Samboleap grew up in the Netherlands with Cambodian parents who lived through the genocide under the Khmer Rouge. Her family history is at once deeply rooted in the broader history of the Cambodian community, marked by untold stories and unresolved trauma. She experienced how this background shaped her own life and noticed that peers from various communities across the Global South struggled with similar unanswered questions.
Her artistic practice departs from the community and ultimately returns to it. Through extensive conversations with people, she gathers insights into shared rituals, cultural customs and mythological origins that have gradually faded into the background. She then unravels these references in kinetic sculptures.

“I think that as a child, I mainly encountered art through the community,” Samboleap explains. “Uncles and aunts putting on costumes and, through dance or theatre, telling a mythological story. I do not associate art so much with objects in a sterile, static museum with a single grand author and one-way communication. In my experience, art is alive. It has a rhythm, a narrative. And that narrative adapts to where we are.”
This sense of vitality is also reflected formally. In addition to being interactive and communicative, her sculptures are often mechanical and musical. She draws inspiration from her father, an engineer whose inventions filled the living space, and from music, which during her formative years took her by the hand like a companion.

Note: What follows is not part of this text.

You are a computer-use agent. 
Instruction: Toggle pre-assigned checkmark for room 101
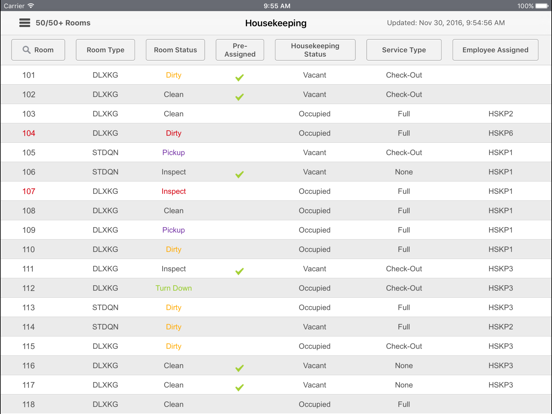[239, 77]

In that same spirit, Samboleap Tol describes how celebrations and commemorations within her community were a natural part of her life from an early age and now permeate her work. For instance, the dead are remembered by preparing food for them, and temples are honoured by placing flowers there. At the same time, there was an underlying awareness that these rituals were not always explained and that traumatic histories were not addressed. “As a child, your parents are a reflection of yourself. You use them very much as a mirror. But if you only receive part of the story, that is harmful to your health.”
This absence was gradually, in part, filled by friends and mentors who had grown up with similar silences. From that search emerged Dharma Songs (2023), a series of interactive sound installations. “You are invited to place flowers in the water. At that moment, voices begin to speak from a hidden loudspeaker. I asked close friends and family members from diverse cultural backgrounds to respond to a question: if you could ask or tell your ancestors one last thing, what would it be?” The sculpture draws on a shared cultural heritage of ancestral veneration and offers space for the generational lack of connection with ancestors.

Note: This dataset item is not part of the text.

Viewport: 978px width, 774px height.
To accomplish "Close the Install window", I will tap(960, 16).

Thanks to the support of the Mondriaan Fund, Samboleap was given the opportunity to further explore her roots and to broaden her practice geographically and historically. She explains how she has always strongly associated herself with the Indonesian diasporas in the Netherlands, which felt to her like a parallel world. This led her to Yogyakarta, where conversations with historians increasingly clarified how closely the historical lines between Java and Cambodia are intertwined. “They refer to this as Purāṇic motifs, derived from the Purāṇas, ancient Indian mythological texts. From around the 5th to the 15th century, India exerted a tremendous influence on both Java and Cambodia, which remains visible in temples and palpable in cultural practices, despite the fact that neither place has practised Hinduism for over 500 years. We are both proud of the great temples in our back gardens, yet we actually know too little about their origins and motifs,” she explains. Samboleap now shares this accumulated knowledge through lecture performances, research articles and her visual work.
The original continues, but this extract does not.